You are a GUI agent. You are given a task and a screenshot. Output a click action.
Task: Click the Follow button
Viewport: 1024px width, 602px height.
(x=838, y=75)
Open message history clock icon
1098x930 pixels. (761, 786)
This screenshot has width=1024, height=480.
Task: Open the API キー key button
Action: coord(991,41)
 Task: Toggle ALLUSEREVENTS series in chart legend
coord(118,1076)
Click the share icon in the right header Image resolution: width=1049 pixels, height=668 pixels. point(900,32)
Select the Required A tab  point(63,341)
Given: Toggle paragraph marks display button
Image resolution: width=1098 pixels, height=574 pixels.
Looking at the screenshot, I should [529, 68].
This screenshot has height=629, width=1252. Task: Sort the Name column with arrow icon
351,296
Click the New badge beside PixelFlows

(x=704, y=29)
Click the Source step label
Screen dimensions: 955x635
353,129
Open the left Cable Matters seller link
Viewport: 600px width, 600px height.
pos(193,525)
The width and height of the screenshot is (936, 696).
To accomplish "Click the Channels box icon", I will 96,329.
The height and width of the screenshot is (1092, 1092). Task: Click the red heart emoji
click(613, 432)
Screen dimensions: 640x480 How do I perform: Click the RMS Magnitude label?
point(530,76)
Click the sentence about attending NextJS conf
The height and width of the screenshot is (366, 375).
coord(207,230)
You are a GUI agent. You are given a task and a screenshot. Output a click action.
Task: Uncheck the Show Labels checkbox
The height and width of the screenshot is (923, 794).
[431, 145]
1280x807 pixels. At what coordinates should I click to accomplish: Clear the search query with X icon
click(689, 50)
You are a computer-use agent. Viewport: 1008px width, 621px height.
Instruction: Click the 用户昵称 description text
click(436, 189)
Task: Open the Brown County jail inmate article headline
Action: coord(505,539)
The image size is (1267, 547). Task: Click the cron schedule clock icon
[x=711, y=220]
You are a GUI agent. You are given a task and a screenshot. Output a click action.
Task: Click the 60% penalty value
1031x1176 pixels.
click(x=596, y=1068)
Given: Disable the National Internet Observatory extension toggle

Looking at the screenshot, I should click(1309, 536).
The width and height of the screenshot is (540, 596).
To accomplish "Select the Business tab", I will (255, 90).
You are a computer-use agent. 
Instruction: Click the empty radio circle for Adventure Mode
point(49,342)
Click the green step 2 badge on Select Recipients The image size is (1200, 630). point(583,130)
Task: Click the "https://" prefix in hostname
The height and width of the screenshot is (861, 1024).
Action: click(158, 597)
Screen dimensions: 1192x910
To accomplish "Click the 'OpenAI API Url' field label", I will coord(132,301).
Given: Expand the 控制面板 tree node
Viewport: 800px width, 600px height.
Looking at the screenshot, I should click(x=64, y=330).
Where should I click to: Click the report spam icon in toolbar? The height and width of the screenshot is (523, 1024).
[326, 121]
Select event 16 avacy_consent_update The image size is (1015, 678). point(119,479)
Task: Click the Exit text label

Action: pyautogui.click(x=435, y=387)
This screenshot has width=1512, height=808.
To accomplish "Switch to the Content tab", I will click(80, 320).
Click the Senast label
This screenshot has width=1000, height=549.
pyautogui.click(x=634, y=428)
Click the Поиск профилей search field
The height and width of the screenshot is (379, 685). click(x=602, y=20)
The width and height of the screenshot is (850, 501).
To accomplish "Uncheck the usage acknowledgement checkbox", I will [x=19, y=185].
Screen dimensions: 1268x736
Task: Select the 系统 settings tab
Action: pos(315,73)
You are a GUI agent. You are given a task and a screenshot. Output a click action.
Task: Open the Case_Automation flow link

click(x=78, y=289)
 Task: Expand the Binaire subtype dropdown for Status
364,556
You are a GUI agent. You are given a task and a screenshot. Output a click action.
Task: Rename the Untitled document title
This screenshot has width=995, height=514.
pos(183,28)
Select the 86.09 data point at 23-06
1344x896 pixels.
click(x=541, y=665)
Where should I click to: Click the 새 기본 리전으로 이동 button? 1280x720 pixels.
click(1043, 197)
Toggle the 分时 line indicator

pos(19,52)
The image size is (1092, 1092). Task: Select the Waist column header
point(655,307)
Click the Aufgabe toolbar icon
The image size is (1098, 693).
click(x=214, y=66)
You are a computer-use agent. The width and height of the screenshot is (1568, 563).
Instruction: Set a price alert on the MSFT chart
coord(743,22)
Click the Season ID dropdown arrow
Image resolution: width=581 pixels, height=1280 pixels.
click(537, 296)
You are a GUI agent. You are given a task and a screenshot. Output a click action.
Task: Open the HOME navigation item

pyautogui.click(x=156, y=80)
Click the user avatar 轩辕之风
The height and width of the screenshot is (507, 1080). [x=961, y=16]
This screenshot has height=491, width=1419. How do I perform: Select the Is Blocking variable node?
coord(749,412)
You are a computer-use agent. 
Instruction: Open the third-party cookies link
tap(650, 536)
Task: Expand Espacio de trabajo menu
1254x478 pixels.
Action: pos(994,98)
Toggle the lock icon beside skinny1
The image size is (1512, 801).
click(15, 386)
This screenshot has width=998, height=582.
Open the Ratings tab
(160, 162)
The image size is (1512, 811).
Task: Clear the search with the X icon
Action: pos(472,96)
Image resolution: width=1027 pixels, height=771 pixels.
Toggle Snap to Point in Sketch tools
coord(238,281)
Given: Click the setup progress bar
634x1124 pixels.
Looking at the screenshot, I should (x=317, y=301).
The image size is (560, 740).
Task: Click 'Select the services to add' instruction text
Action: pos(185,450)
☆ ☆ ☆ ☆ ☆
Could you output every entry above exactly as it stands?

*EXPECTED ANSWER*
You are a GUI agent. You are given a task and a screenshot. Output a click action.
Task: Click the Follow button
Viewport: 1024px width, 602px height.
(x=838, y=75)
Open message history clock icon
1098x930 pixels. (761, 786)
This screenshot has width=1024, height=480.
Task: Open the API キー key button
Action: coord(991,41)
 Task: Toggle ALLUSEREVENTS series in chart legend
coord(118,1076)
Click the share icon in the right header Image resolution: width=1049 pixels, height=668 pixels. point(900,32)
Select the Required A tab  point(63,341)
Given: Toggle paragraph marks display button
Image resolution: width=1098 pixels, height=574 pixels.
Looking at the screenshot, I should [529, 68].
This screenshot has height=629, width=1252. Task: Sort the Name column with arrow icon
351,296
Click the New badge beside PixelFlows

(x=704, y=29)
Click the Source step label
Screen dimensions: 955x635
353,129
Open the left Cable Matters seller link
Viewport: 600px width, 600px height.
pos(193,525)
The width and height of the screenshot is (936, 696).
To accomplish "Click the Channels box icon", I will 96,329.
The height and width of the screenshot is (1092, 1092). Task: Click the red heart emoji
click(613, 432)
Screen dimensions: 640x480 How do I perform: Click the RMS Magnitude label?
point(530,76)
Click the sentence about attending NextJS conf
The height and width of the screenshot is (366, 375).
coord(207,230)
You are a GUI agent. You are given a task and a screenshot. Output a click action.
Task: Uncheck the Show Labels checkbox
The height and width of the screenshot is (923, 794).
[431, 145]
1280x807 pixels. At what coordinates should I click to accomplish: Clear the search query with X icon
click(689, 50)
You are a computer-use agent. Viewport: 1008px width, 621px height.
Instruction: Click the 用户昵称 description text
click(436, 189)
Task: Open the Brown County jail inmate article headline
Action: coord(505,539)
The image size is (1267, 547). Task: Click the cron schedule clock icon
[x=711, y=220]
You are a GUI agent. You are given a task and a screenshot. Output a click action.
Task: Click the 60% penalty value
1031x1176 pixels.
click(x=596, y=1068)
Given: Disable the National Internet Observatory extension toggle

Looking at the screenshot, I should click(1309, 536).
The width and height of the screenshot is (540, 596).
To accomplish "Select the Business tab", I will (255, 90).
You are a computer-use agent. 
Instruction: Click the empty radio circle for Adventure Mode
point(49,342)
Click the green step 2 badge on Select Recipients The image size is (1200, 630). point(583,130)
Task: Click the "https://" prefix in hostname
The height and width of the screenshot is (861, 1024).
Action: click(158, 597)
Screen dimensions: 1192x910
To accomplish "Click the 'OpenAI API Url' field label", I will coord(132,301).
Given: Expand the 控制面板 tree node
Viewport: 800px width, 600px height.
Looking at the screenshot, I should click(x=64, y=330).
Where should I click to: Click the report spam icon in toolbar? The height and width of the screenshot is (523, 1024).
[326, 121]
Select event 16 avacy_consent_update The image size is (1015, 678). point(119,479)
Task: Click the Exit text label

Action: pyautogui.click(x=435, y=387)
This screenshot has width=1512, height=808.
To accomplish "Switch to the Content tab", I will click(80, 320).
Click the Senast label
This screenshot has width=1000, height=549.
pyautogui.click(x=634, y=428)
Click the Поиск профилей search field
The height and width of the screenshot is (379, 685). click(x=602, y=20)
The width and height of the screenshot is (850, 501).
To accomplish "Uncheck the usage acknowledgement checkbox", I will [x=19, y=185].
Screen dimensions: 1268x736
Task: Select the 系统 settings tab
Action: pos(315,73)
You are a GUI agent. You are given a task and a screenshot. Output a click action.
Task: Open the Case_Automation flow link

click(x=78, y=289)
 Task: Expand the Binaire subtype dropdown for Status
364,556
You are a GUI agent. You are given a task and a screenshot. Output a click action.
Task: Rename the Untitled document title
This screenshot has width=995, height=514.
pos(183,28)
Select the 86.09 data point at 23-06
1344x896 pixels.
click(x=541, y=665)
Where should I click to: Click the 새 기본 리전으로 이동 button? 1280x720 pixels.
click(1043, 197)
Toggle the 分时 line indicator

pos(19,52)
The image size is (1092, 1092). Task: Select the Waist column header
point(655,307)
Click the Aufgabe toolbar icon
The image size is (1098, 693).
click(x=214, y=66)
You are a computer-use agent. The width and height of the screenshot is (1568, 563).
Instruction: Set a price alert on the MSFT chart
coord(743,22)
Click the Season ID dropdown arrow
Image resolution: width=581 pixels, height=1280 pixels.
click(537, 296)
You are a GUI agent. You are given a task and a screenshot. Output a click action.
Task: Open the HOME navigation item

pyautogui.click(x=156, y=80)
Click the user avatar 轩辕之风
The height and width of the screenshot is (507, 1080). [x=961, y=16]
This screenshot has height=491, width=1419. How do I perform: Select the Is Blocking variable node?
coord(749,412)
You are a computer-use agent. 
Instruction: Open the third-party cookies link
tap(650, 536)
Task: Expand Espacio de trabajo menu
1254x478 pixels.
Action: pos(994,98)
Toggle the lock icon beside skinny1
The image size is (1512, 801).
click(15, 386)
This screenshot has width=998, height=582.
Open the Ratings tab
(160, 162)
The image size is (1512, 811).
Task: Clear the search with the X icon
Action: pos(472,96)
Image resolution: width=1027 pixels, height=771 pixels.
Toggle Snap to Point in Sketch tools
coord(238,281)
Given: Click the setup progress bar
634x1124 pixels.
Looking at the screenshot, I should (x=317, y=301).
The image size is (560, 740).
Task: Click 'Select the services to add' instruction text
Action: pos(185,450)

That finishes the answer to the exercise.